Re: Anonglish (was: Re: Authenticating Meat)

30 Apr 2003

      John Kelsey wrote:
...
At 03:42 PM 4/28/03 +0100, Peter Fairbrother wrote:
...
If you have perfect compression, and you encrypt a message which has been
compressed, any decryption will look sensible.
You do understand that building this kind of compressor implies passing the
Turing test, right?  For the messages to be sensible, they have to have
some underlying meaning that makes sense.  This isn't just compression in
the sense of fast implementations of statistical models of text....
I do realise that. More, it has to be able to fake the sender, not just a
random human.

I'm not trying to build that sort of compressor tho' - but see my ps.

The compressor I'm beginning to build now does not have to pass a Turing
test directly. It can only compress a limited subset of possible messages,
and if that subset is small it's easy to see that it can be done.

Say your possible messages are:

Attack at dawn
Attack at dusk
Retreat at dawn
Retreat at dusk

Assign a number to the verb, and a number to the "time" (not being a
grammarian I don't know offhand what that part of speech is called). In this
limited case that's just two bits, so eg "Attack at dawn" compresses as
0x00.

Now encrypt that 0x00, using eg an XOR with a key of 10, to give ciphertext
0x10. Decrypting that with key 00 gives message 0x10 - which decompresses to
"Attack at dusk", a plausible decryption*.

There are further considerations when variable sentence structures,
multi-sentence messages (and lots more things) are considered, of course.
For instance, longer messages have to be self-consistent, which can be done
using closeness arrays and best-fit techniques. And doing it on a wider
scale is harder, and a whole lot of work...

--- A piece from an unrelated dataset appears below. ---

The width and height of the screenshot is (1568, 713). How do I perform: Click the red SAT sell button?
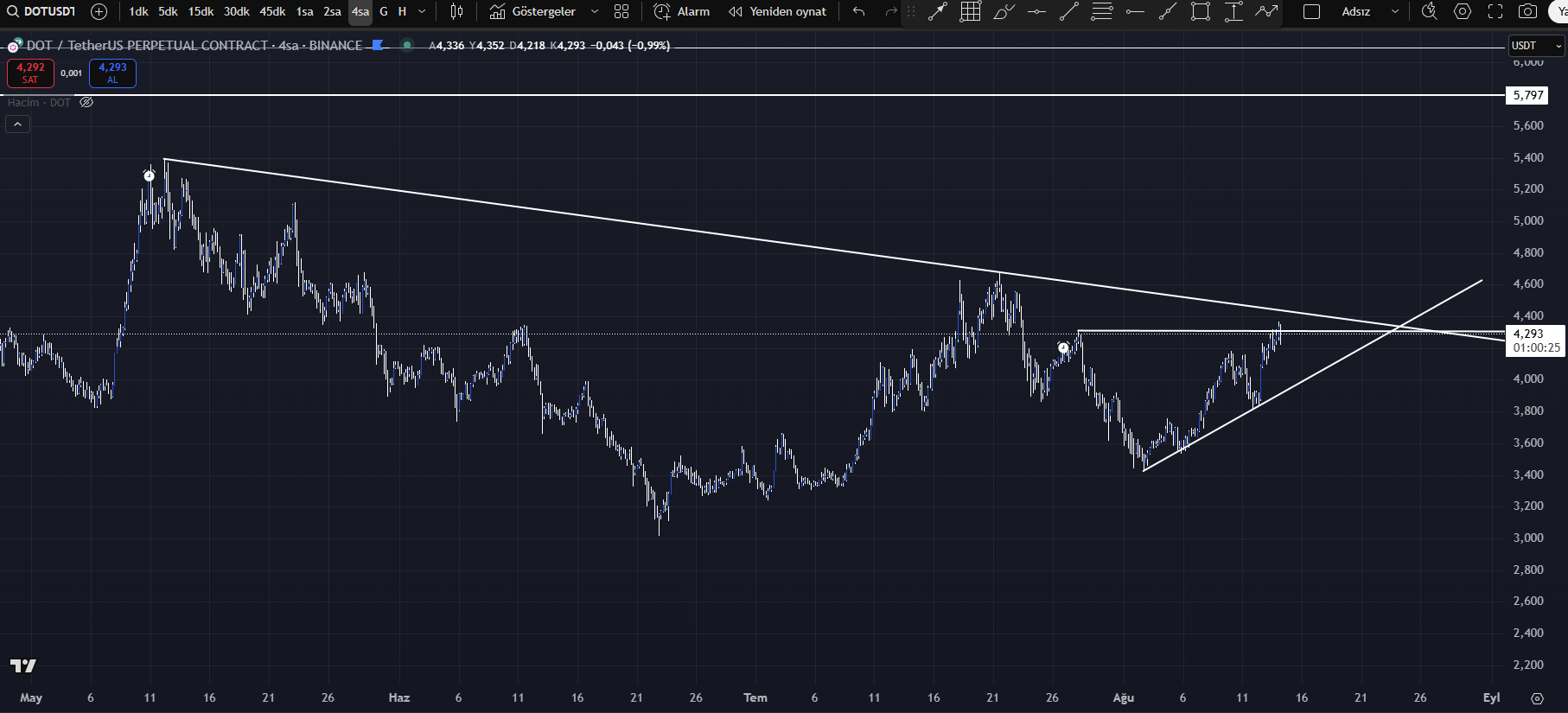30,73
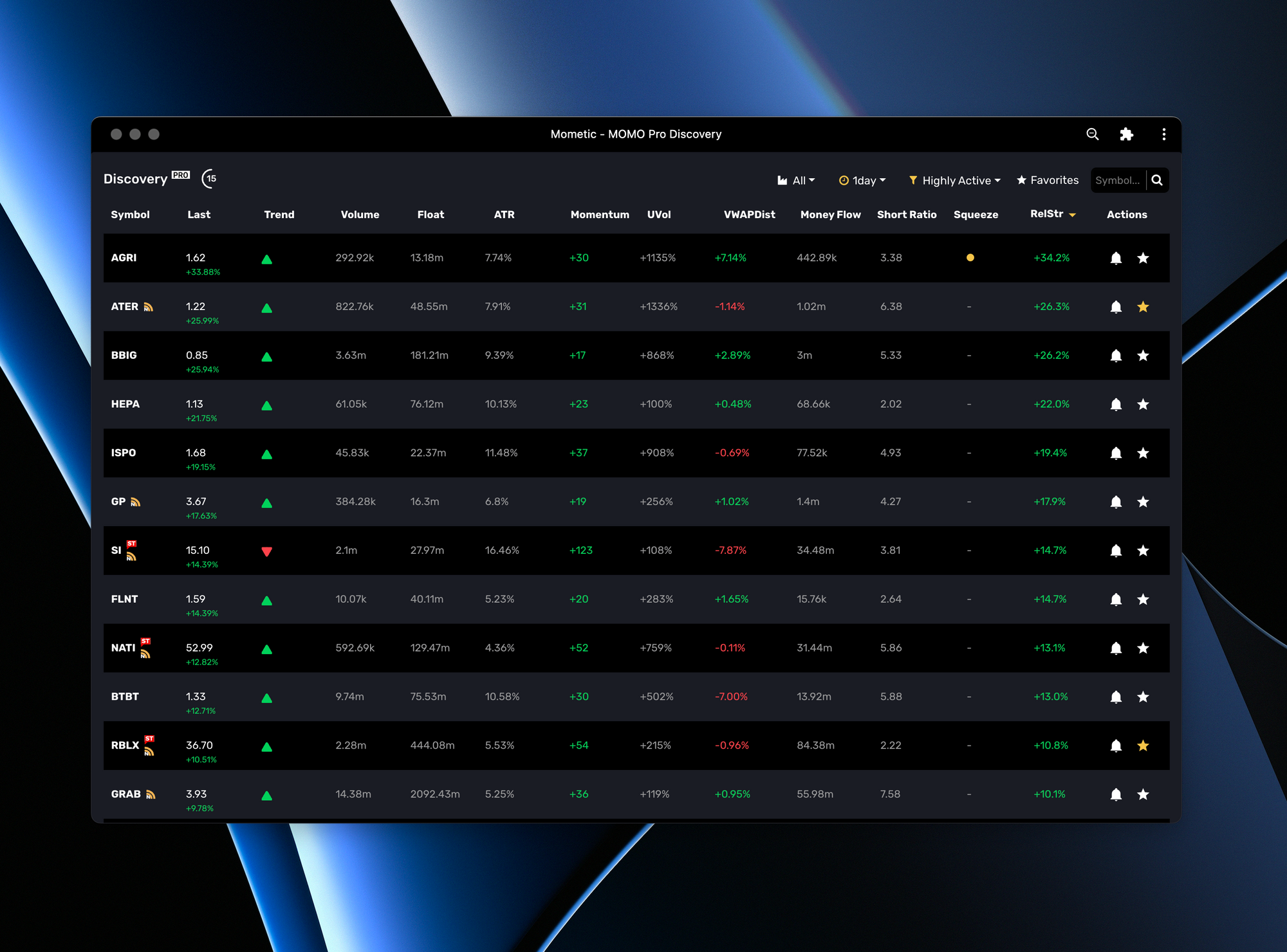Set alert bell for AGRI
This screenshot has height=952, width=1287.
coord(1116,258)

* However, if "Attack at dusk" is an unlikely message because of real-world
events, eg you have already won the battle, then the decryption loses some
plausibility...

There are several ways around that. First is to have a "godlike" compressor
which knows everything in the real world, or at least everything any sender
is likely to send, so that _all_ possible decryptions are real-world
plausible, but that's not within my ability to write. It's impossible anyway
(unless you're God).

Second is to just accept that only a portion of possible decryptions will be
real world plausible (most, if not all, should be language-plausible and
self-consistent-plausible). It shouldn't be hard to get a small proportion
to be rwp.

This is still very useful, as an attacker can't distinguish between a
brute-forced set of real-world plausible decryptions (a subset of all
possible decryptions, which should be large enough to contain many examples
of contradictory decryptions), and a purportedly real decryption can be
challenged by producing a different real-world plausible decryption, or
preferably ten thousand of them.

Having a fake key that decrypts to a rwp decryption can be done, if the fake
key is prearranged before the message is sent. Useful when lots of messages
are encrypted with the same key. If you can check the decryption first, you
can also afterwards select a key that will give a rwpd.

Third is to try and get almost all decryptions to be rwp, using complex
techniques (!) and the fact that the set of messages that can be sent is
limited. For instance, if it was limited as in my example above and you
wanted to tell someone that you couldn't go on a promised date this evening,
you would send "retreat at dusk". This is a very contrived example, of
course.

Unfortunately you still can't give a randomly-chosen-afterwards key which
will _always_ give a rwpd, which would be _very_ nice to do.

I'm investigating a few possible ways to do that, perhaps just to do it
effectively without 100% of possible decryptions being rwp, but I haven't
gotten any results worth repeating yet.

And yes, I do know the theory that says it's impossible. Change the
conditions a little and the theory might not be applicable any more.

-- 
Peter Fairbrother

ps  I did some experiments a couple of years ago and got (some) rwp
decryptions in most 60-word messages, and in some 200-word messages. The
parser used was surprisingly important. Only tried at most a few hundred
trial decryption/decompressions per message, but I didn't get anyone else to
check the rwp, so the results may have been a bit subjective.

That was not super-perfect tho', just an attempt to approach perfect.